### INPUT DATA
○ ○ ○ ○ ○ ○ ○
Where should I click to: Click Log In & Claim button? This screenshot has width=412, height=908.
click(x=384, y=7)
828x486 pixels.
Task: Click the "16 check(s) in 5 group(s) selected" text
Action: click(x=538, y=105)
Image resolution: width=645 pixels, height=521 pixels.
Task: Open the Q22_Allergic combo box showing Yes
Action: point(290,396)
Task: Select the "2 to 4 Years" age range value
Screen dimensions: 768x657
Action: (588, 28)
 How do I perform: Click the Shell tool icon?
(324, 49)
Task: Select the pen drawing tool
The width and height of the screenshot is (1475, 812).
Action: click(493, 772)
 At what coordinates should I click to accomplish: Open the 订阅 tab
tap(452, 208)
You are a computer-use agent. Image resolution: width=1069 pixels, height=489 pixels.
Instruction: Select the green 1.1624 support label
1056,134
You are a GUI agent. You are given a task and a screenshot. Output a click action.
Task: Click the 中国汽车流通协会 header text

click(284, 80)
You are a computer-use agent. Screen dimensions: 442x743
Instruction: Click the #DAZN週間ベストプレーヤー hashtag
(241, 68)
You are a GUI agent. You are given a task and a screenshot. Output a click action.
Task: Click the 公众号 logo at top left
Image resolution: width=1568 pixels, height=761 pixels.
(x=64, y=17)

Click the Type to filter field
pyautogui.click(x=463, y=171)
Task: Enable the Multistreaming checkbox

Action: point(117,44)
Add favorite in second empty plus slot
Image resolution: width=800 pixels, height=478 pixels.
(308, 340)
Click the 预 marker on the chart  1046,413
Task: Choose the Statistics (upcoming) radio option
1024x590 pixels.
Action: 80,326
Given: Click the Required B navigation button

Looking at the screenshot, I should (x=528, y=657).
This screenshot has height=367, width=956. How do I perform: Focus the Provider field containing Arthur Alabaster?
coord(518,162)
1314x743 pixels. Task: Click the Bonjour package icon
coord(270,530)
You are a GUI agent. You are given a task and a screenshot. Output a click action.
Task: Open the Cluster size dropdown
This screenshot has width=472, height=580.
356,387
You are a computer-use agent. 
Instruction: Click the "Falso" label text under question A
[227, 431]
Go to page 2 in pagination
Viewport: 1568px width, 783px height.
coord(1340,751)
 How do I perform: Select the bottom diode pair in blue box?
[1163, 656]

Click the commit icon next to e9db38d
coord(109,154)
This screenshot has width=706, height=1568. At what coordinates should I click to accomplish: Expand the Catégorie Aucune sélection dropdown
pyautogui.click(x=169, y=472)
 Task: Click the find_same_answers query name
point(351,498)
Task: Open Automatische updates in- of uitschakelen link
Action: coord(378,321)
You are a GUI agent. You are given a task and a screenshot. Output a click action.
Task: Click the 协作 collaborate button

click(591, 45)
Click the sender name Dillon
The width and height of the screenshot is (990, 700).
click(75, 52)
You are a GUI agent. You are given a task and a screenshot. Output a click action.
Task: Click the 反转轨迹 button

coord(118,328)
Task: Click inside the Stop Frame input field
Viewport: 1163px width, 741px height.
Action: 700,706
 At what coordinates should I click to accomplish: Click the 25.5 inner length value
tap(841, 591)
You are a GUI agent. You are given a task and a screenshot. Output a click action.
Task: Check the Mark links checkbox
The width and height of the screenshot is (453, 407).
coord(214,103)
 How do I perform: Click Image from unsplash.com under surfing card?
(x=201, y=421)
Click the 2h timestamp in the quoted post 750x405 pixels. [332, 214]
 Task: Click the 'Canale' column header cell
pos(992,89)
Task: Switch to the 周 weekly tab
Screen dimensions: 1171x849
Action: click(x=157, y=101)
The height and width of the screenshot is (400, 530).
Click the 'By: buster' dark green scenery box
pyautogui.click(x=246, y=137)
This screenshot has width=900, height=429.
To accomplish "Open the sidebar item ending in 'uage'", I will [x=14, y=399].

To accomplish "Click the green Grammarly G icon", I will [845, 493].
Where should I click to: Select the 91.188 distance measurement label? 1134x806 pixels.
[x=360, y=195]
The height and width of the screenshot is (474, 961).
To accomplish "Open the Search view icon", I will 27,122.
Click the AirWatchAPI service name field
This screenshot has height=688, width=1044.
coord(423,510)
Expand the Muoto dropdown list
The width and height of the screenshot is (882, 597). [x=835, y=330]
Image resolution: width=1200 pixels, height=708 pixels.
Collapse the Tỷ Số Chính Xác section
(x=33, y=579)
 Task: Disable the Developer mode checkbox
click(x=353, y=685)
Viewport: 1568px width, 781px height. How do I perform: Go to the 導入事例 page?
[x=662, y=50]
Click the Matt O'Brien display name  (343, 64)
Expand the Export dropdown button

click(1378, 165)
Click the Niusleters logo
○ ○ ○ ○ ○ ○ ○
If a line in the material above contains "will", show that line.

### RESULT OF THE EXERCISE
To accomplish "Open the sidebar item ending in 'uage'", I will [x=14, y=399].
To accomplish "Click the green Grammarly G icon", I will [845, 493].
To accomplish "Open the Search view icon", I will 27,122.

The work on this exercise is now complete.